Conventional Chemical Simulation Is Too Slow, and ML Can Help

by Corin Wagen · Dec 17, 2024

Without a background in computational chemistry, it's difficult to understand just how slow conventional high-accuracy chemical computations are. Simulating molecules or materials with high accuracy entails solving the electronic-structure problem, which requires simultaneously relaxing the positions of hundreds or thousands of electrons, each of which is delocalized throughout space and interacts with every other nucleus and electron. Exact solution to this problem become intractable for molecules with more than 5 or 10 atoms, and even dramatically approximated solutions like density-functional theory (DFT) are among the most taxing simulation problems in science.

But what does this mean in practice? We compiled a variety of resources about high-performance computing usage to quantify exactly how much time is being spent on this simulation problem, and the results are striking.

Biowulf (NIH)

Biowulf is the NIH's high-performance-computing cluster, which has over 90,000 CPU cores. In 2022 (the most recent year for which we have data), computational chemistry was the research area that used the most compute. Computational chemistry researchers ran 319 million CPU hours of computations, which amounts to 29% of all calculations run on the Biowulf cluster. (Unfortunately, the NIH doesn't break this data down by application, so it's difficult to know what programs are driving usage here.)

Hopper and Perlmutter (NESRC)

The National Energy Research Scientific Computing Center (NESRC), the primary high-performance computing source for the Department of Energy, studied the usage of their main Hopper cluster in 2012 and 2013. Although they didn't publish the underlying data, their analysis shows that materials science and chemistry used the 2nd and 4th most CPU hours of any scientific domain, respectively. Numerous electronic-structure-theory codes were among the most compute-intensive applications, including VASP and NWCHEM, and DFT was specifically highlighted as one of the most compute-intensive simulation tasks.

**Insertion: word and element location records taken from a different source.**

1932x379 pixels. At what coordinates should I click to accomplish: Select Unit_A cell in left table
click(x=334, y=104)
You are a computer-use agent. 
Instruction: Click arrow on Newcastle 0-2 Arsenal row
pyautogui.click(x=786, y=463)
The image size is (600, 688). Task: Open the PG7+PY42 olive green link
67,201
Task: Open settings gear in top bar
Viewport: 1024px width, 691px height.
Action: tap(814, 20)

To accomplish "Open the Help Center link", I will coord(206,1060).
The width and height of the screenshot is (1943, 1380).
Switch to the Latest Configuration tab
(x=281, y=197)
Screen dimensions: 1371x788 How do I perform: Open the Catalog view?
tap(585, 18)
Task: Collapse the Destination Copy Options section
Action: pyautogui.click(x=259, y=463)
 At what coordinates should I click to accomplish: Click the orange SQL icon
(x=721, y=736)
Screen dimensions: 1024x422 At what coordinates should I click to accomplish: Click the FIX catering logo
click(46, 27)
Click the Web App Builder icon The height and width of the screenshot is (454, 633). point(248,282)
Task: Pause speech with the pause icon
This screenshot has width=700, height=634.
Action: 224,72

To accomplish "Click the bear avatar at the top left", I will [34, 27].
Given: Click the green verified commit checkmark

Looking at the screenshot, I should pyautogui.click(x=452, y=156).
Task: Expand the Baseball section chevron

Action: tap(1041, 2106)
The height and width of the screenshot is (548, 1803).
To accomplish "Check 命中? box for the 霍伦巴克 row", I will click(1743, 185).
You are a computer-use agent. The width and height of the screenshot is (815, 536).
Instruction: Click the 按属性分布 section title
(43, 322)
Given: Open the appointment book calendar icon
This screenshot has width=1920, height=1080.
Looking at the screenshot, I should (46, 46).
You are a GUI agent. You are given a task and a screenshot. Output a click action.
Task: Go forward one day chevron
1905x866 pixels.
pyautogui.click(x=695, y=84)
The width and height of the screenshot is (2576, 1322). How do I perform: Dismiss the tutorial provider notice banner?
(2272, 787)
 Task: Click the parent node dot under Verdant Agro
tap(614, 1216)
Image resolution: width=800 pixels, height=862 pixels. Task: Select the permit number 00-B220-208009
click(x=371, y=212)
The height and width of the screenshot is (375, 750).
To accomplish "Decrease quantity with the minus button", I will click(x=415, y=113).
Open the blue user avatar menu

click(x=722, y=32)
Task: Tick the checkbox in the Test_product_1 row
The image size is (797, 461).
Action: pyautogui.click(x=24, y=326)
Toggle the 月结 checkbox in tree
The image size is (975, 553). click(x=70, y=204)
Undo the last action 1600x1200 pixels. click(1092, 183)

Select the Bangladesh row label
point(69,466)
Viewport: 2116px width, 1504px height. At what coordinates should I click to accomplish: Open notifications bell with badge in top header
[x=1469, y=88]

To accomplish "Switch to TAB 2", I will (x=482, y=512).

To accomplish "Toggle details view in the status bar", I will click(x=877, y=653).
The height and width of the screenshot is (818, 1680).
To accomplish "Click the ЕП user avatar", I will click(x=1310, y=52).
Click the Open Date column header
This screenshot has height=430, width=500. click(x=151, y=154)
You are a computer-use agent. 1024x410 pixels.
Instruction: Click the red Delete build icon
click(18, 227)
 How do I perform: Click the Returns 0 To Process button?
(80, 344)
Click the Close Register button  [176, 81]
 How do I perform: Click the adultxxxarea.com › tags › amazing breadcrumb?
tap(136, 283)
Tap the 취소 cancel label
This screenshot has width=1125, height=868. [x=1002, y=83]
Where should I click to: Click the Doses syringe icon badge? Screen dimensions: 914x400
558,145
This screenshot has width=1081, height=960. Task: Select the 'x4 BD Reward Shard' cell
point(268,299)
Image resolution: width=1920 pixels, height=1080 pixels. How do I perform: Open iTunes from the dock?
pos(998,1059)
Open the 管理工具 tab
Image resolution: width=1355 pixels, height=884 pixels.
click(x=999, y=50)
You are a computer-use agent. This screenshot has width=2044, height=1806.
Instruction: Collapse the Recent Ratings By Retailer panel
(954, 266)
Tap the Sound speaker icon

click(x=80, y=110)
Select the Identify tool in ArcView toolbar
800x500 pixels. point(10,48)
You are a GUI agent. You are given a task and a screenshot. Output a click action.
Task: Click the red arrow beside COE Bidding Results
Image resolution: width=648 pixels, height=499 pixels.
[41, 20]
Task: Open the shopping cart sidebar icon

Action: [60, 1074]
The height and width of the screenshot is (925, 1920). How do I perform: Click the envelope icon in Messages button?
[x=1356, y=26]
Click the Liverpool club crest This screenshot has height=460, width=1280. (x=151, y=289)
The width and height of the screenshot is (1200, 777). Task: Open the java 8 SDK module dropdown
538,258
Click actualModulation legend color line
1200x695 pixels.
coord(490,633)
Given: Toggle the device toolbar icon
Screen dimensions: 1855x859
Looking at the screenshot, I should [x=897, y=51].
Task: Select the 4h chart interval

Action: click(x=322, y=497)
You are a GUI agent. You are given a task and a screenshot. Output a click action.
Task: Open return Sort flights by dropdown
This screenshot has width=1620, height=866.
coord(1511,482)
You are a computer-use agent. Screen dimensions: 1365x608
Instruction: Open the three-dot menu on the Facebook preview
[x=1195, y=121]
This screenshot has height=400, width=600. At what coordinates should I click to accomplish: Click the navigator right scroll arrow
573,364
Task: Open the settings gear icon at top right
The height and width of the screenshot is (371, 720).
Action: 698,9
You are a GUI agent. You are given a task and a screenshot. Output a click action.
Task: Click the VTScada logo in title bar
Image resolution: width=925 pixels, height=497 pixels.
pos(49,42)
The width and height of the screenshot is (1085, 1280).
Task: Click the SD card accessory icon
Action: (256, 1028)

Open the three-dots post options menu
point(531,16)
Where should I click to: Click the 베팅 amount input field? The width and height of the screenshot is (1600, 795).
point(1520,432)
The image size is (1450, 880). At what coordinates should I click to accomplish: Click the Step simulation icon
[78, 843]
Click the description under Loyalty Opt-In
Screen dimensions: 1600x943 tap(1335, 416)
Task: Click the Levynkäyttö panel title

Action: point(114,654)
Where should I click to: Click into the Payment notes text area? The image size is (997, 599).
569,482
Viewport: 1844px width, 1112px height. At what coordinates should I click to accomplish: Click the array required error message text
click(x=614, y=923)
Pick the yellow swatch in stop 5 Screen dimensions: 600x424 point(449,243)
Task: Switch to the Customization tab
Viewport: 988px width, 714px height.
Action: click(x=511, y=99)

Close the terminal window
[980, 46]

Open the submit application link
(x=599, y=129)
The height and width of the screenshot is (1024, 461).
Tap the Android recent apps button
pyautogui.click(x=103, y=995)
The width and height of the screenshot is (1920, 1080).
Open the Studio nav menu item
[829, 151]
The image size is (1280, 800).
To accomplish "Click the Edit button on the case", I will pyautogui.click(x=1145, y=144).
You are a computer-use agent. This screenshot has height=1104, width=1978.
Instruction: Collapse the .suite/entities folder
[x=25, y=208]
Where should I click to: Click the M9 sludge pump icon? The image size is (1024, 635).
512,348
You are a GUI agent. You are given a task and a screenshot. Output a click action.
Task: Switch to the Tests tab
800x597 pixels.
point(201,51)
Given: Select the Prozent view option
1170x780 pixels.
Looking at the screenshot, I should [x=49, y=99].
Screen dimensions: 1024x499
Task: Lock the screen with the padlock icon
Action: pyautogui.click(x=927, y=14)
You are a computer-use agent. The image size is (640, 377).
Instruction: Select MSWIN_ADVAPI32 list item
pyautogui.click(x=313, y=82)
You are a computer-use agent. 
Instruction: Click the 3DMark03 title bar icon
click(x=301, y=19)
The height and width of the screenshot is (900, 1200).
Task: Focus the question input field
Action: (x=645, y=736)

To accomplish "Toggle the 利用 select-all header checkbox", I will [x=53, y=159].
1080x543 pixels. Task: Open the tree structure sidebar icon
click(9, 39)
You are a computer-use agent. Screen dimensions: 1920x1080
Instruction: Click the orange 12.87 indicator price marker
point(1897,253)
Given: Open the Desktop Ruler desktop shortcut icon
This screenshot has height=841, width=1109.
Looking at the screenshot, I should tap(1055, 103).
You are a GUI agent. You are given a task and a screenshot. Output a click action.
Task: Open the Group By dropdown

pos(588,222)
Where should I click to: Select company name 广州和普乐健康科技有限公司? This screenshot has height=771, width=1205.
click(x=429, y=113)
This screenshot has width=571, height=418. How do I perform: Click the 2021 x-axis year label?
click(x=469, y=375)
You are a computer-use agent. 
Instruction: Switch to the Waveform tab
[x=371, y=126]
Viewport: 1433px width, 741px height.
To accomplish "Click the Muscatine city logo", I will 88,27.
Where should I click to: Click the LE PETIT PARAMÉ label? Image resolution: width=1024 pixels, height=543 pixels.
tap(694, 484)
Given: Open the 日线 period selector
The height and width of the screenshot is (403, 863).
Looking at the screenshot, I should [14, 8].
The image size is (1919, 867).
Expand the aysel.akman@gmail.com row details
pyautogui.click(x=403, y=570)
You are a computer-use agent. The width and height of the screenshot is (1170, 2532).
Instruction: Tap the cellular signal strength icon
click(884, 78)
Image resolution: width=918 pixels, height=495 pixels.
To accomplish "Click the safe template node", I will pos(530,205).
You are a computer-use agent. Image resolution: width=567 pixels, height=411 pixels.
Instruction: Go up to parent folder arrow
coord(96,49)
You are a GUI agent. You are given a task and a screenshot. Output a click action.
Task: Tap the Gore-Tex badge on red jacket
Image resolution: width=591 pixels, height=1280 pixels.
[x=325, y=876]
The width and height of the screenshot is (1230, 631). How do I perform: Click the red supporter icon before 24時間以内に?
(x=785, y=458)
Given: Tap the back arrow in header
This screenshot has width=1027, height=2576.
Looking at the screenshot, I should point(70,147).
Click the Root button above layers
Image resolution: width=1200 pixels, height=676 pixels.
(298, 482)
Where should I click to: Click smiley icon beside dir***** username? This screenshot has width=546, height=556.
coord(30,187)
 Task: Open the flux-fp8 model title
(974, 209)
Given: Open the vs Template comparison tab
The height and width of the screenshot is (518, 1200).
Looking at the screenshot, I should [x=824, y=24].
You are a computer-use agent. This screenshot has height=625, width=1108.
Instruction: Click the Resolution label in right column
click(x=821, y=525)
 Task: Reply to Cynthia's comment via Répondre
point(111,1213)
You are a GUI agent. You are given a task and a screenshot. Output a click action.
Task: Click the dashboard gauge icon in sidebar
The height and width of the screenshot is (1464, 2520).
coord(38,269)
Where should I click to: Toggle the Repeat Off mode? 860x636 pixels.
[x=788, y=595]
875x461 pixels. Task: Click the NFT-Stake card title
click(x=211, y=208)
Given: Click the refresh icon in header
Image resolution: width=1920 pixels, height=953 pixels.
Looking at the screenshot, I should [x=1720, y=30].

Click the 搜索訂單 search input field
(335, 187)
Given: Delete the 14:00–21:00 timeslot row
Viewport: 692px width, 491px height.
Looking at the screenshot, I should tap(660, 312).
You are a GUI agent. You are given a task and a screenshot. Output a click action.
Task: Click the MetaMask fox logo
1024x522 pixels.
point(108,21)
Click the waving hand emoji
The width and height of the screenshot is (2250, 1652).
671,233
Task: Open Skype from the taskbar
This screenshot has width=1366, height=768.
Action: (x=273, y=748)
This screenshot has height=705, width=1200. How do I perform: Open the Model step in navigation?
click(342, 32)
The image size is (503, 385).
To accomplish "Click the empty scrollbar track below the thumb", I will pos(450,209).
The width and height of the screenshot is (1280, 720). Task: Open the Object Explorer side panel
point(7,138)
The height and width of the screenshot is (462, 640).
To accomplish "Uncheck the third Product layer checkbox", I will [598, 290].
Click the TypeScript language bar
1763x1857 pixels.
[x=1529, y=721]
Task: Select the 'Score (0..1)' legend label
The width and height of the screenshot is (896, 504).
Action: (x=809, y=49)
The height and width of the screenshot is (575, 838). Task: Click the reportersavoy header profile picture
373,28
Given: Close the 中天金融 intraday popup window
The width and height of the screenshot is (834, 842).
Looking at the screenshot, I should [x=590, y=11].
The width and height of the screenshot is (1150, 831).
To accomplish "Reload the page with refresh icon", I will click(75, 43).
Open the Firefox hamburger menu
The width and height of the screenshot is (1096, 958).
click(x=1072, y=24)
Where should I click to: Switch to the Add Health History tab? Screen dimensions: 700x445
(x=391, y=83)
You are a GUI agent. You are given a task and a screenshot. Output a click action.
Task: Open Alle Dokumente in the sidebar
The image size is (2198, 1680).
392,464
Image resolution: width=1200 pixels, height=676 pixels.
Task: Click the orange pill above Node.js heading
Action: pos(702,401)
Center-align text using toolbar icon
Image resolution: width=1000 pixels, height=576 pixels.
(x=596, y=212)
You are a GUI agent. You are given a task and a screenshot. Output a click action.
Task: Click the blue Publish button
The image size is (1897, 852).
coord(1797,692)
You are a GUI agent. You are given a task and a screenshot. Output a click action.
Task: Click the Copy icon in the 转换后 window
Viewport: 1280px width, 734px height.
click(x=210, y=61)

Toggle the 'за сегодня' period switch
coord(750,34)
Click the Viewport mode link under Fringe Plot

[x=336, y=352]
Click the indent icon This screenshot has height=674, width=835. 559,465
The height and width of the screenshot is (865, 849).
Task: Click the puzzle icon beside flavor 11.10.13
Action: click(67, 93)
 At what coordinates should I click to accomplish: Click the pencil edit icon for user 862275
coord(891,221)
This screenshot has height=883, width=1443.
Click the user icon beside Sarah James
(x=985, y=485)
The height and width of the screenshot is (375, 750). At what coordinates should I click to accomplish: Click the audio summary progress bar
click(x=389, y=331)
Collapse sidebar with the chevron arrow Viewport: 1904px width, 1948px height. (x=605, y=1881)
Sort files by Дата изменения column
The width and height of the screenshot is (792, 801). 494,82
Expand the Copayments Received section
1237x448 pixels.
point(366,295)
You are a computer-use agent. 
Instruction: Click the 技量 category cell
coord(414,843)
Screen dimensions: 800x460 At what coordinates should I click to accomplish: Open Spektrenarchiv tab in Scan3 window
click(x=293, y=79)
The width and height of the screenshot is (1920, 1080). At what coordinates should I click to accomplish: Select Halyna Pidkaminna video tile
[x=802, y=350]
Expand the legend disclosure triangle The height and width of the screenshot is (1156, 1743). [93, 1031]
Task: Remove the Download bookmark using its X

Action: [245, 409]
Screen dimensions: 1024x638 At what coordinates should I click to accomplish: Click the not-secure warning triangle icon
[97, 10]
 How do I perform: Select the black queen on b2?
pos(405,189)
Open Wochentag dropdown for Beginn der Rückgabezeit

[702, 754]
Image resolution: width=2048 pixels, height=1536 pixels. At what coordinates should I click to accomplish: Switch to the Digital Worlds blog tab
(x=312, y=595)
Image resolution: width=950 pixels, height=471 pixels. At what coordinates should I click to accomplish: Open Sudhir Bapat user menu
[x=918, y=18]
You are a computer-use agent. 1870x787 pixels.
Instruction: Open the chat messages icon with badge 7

More recent NESRC studies have reached similar conclusions: a 2018 NESRC study found that DFT used more compute than any other application, with VASP alone taking up almost 20% of all computer time. A 2022 NESRC study of the new Perlmutter computing cluster also found DFT to be one of the most compute-intensive applications.

XSEDE (NSF)

A study of NSF high-performance-computing resources from 2011 to 2017 found that computational chemistry was one of the most compute-intensive applications. Many DFT codes like CP2K, Quantum ESPRESSO, ABINIT, and NWCHEM made the “top 40” list of most compute-hungry applications. In this survey, molecular-dynamics (MD) simulations consumed even more resources than DFT, with MD accounting for three of the top five applications (LAMMPS, NAMD, and GROMACS).

HPCI (Japan)

Japan's national High-Performance Computing Infrastructure (HPCI) reported that in 2022 research in “matter, material, and chemistry” accounted for 23% of all usage on their flagship Fugaku supercomputer and 33% of all usage on all other HPCI supercomputers. Materials science/chemistry also accounted for the most HPCI-related publications of any research area in 2022.

ARCHER2 (UK)

ARCHER2 is the UK's premier national supercomputing service. Andy Turner published an analysis of ARCHER2 usage in January 2022: DFT calculations accounted for the majority of all usage, with VASP alone comprising 42% of all ARCHER2 compute time. (A staggering 672,066 VASP calculations were run in January 2022!)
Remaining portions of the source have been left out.